Later in '68, director Umberto Lenzi dove into the giallo pool with his first effort in the subgenre, Orgasmo, which starred Baker and also got very wide international distribution from Commonwealth United Entertainment, who also handled some Jess Franco films around the time like Venus in Furs. The American distributor decided that title was way too much for U.S. audiences so they retitled it Paranoia, added some spicier topless nude shots that earned it an early X rating (now easily an R), and lopped out a climactic twist in the story that essentially excised the film's giallo credentials almost entirely. The plot itself is essentially a groovy, sex-up variation on the Gaslight formula of driving an heiress mad for some nefarious reason, with Baker playing the victim, widowed socialite Kathryn West. Enter Peter (Castel) and Eva (Descombes), who claim to be siblings with the former prone to Paranoiaspouting Marxist ideology and seducing Kathryn whenever he has the chance. Of course, it soon Paranoiabecomes a perverse love triangle with the seemingly innocent Eva's true colors coming out and Kathryn becoming a prisoner in her own home after the partying and drinking have died down.

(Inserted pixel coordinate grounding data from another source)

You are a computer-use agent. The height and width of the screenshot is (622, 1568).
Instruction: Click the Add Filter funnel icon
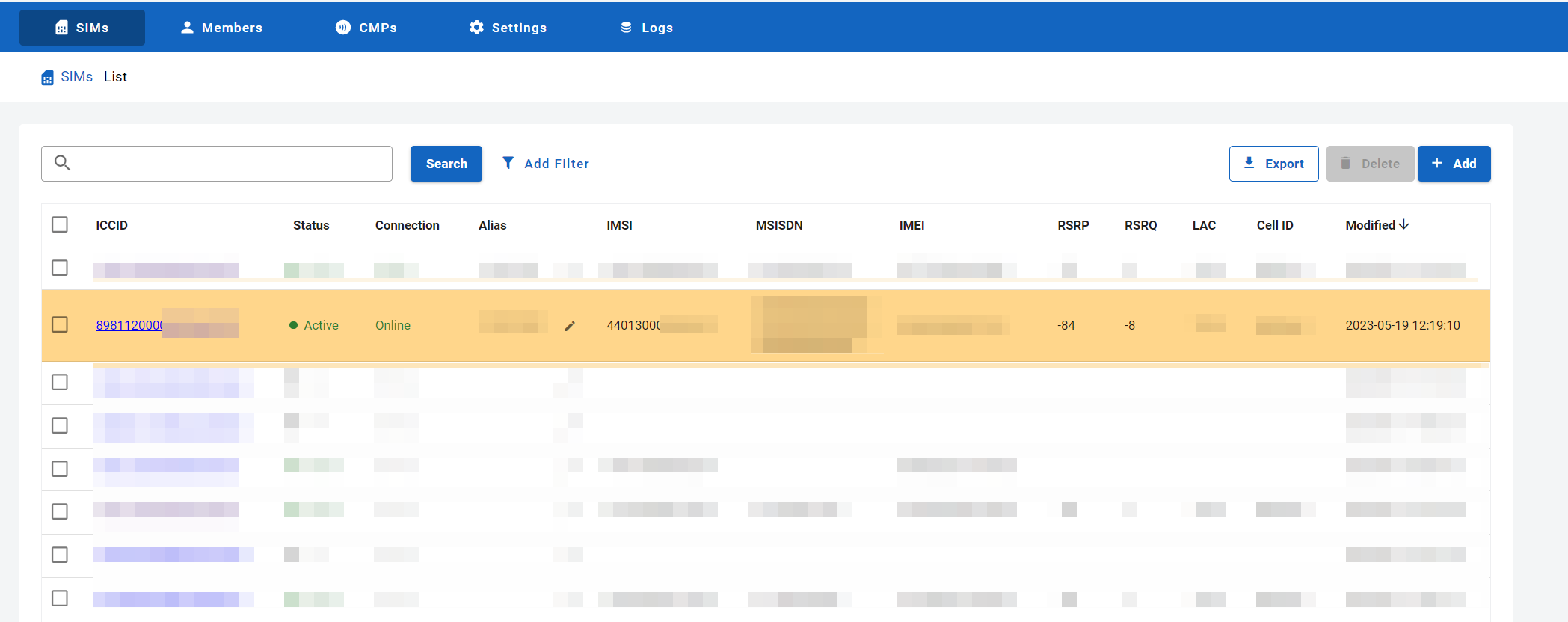pyautogui.click(x=508, y=163)
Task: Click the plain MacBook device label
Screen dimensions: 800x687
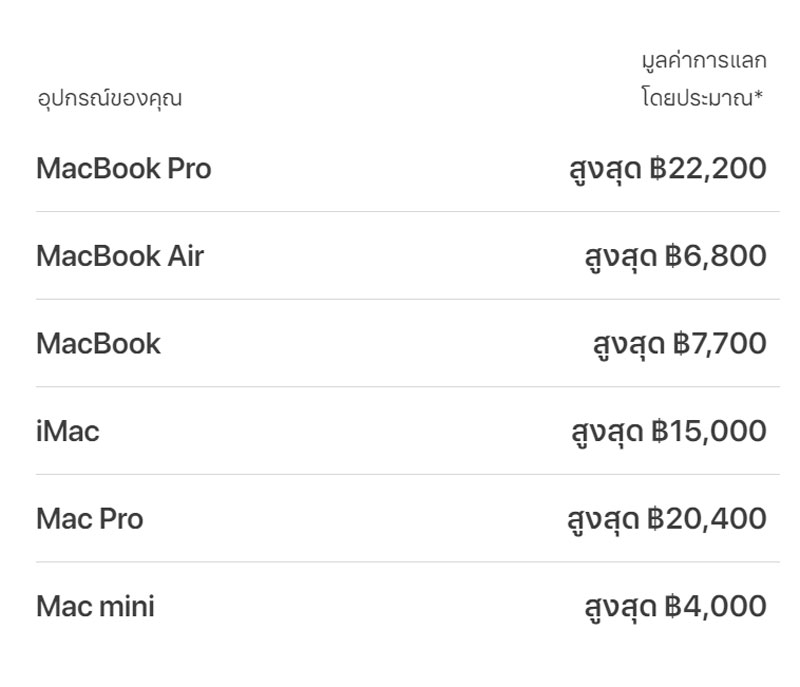Action: click(x=98, y=344)
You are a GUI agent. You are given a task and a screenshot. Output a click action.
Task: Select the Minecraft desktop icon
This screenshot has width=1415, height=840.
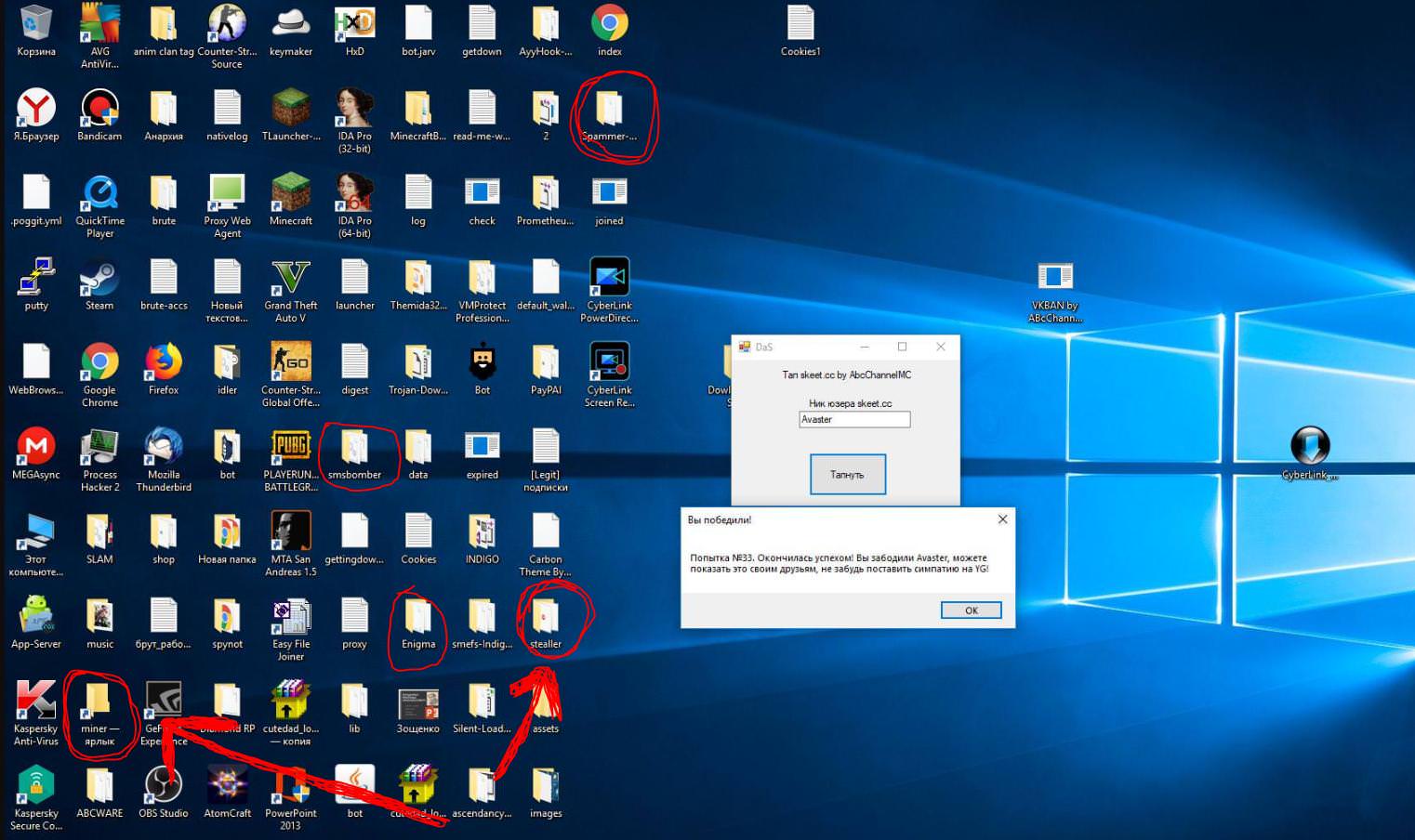[x=291, y=194]
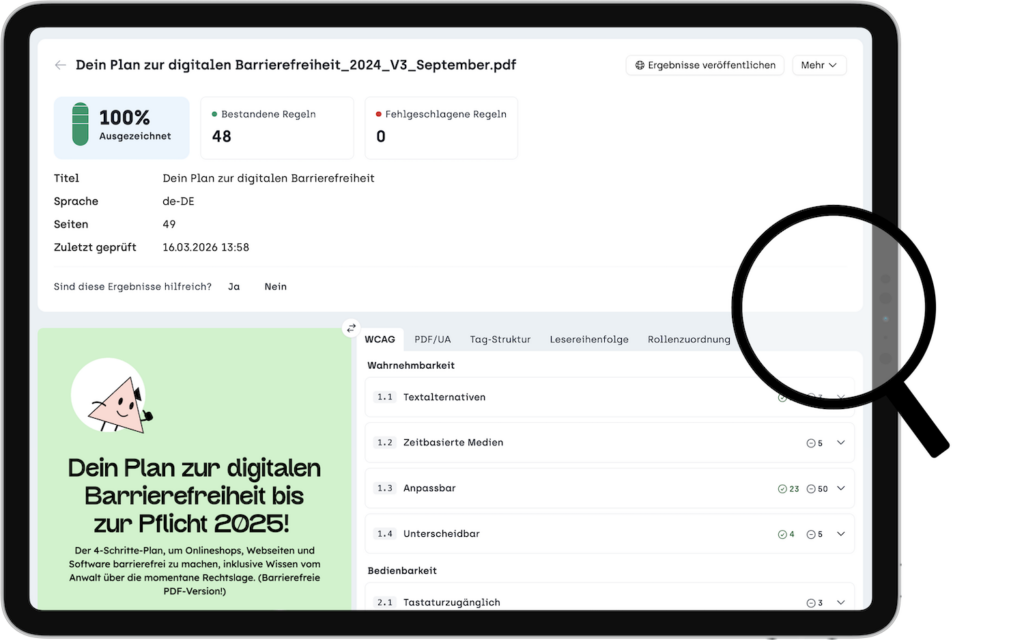This screenshot has height=640, width=1024.
Task: Expand the Tastaturzugänglich section under Bedienbarkeit
Action: click(840, 602)
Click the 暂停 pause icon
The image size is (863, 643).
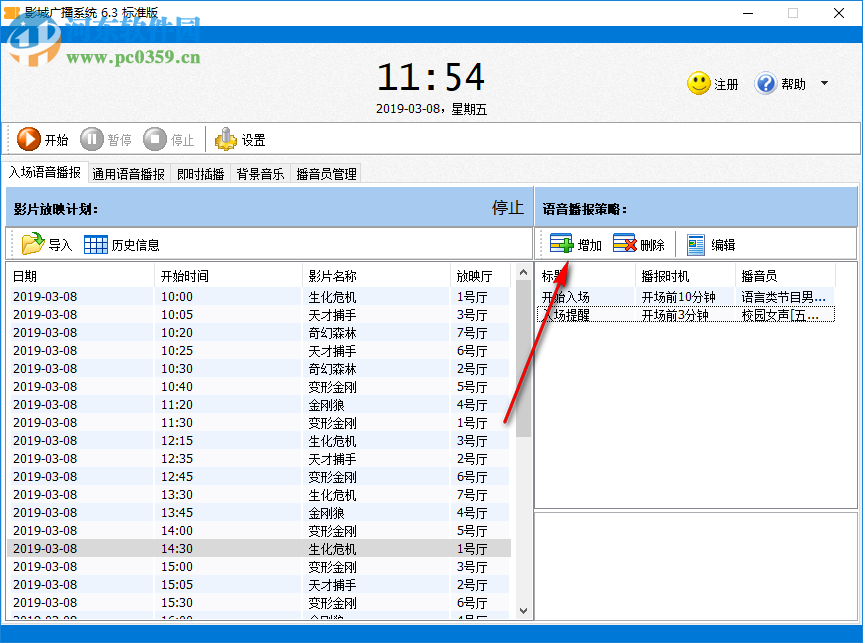point(93,139)
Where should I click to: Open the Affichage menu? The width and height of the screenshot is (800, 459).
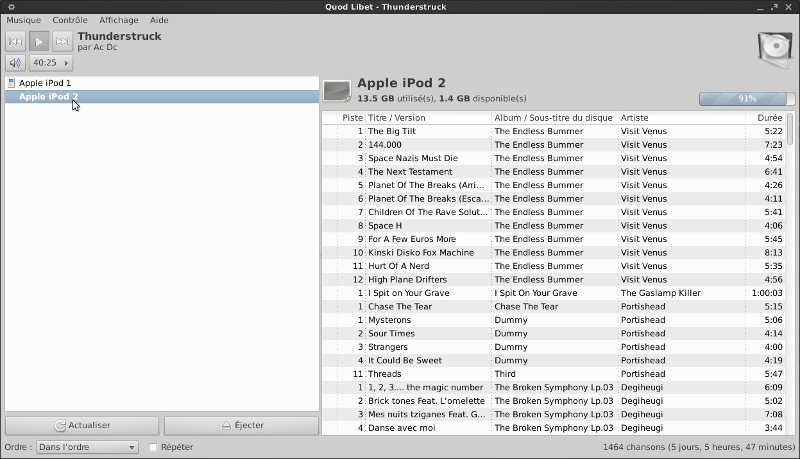119,20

Elegant and stylish, Paranoia is an exceedingly well-mounted film and a perfect calling card for Lenzi with the actress who would go on to star in three subsequent projects for him. Baker is game as always, allowing herself to get more than a little mussed up in the final stretch and doing the kind of peekaboo nudity that was enough to pull in significant crowds at the time. Adding to the fun is an infectious lounge score by Piero Umiliani, who was really on a roll at the time giallo-wise between this, Death Knocks Twice, and his all-time masterpiece in the category, Five Dolls for an August Moon. Interestingly, the score actually plays a role in the plot with the vocal version of one of its two primary themes, "Just Tell Me" (by Wes and the Airdales, who also made a musical cameo in Don't Torture a Duckling), serving as an instrument of psychological torture. The actual violence level here is extremely low (with virtually all of it occurring in the last few minutes), but the psychological tension runs high and the cast makes the most of their characters from start to finish. In short, it's no wonder this one made such an impression and helped revive the giallo from a very early death.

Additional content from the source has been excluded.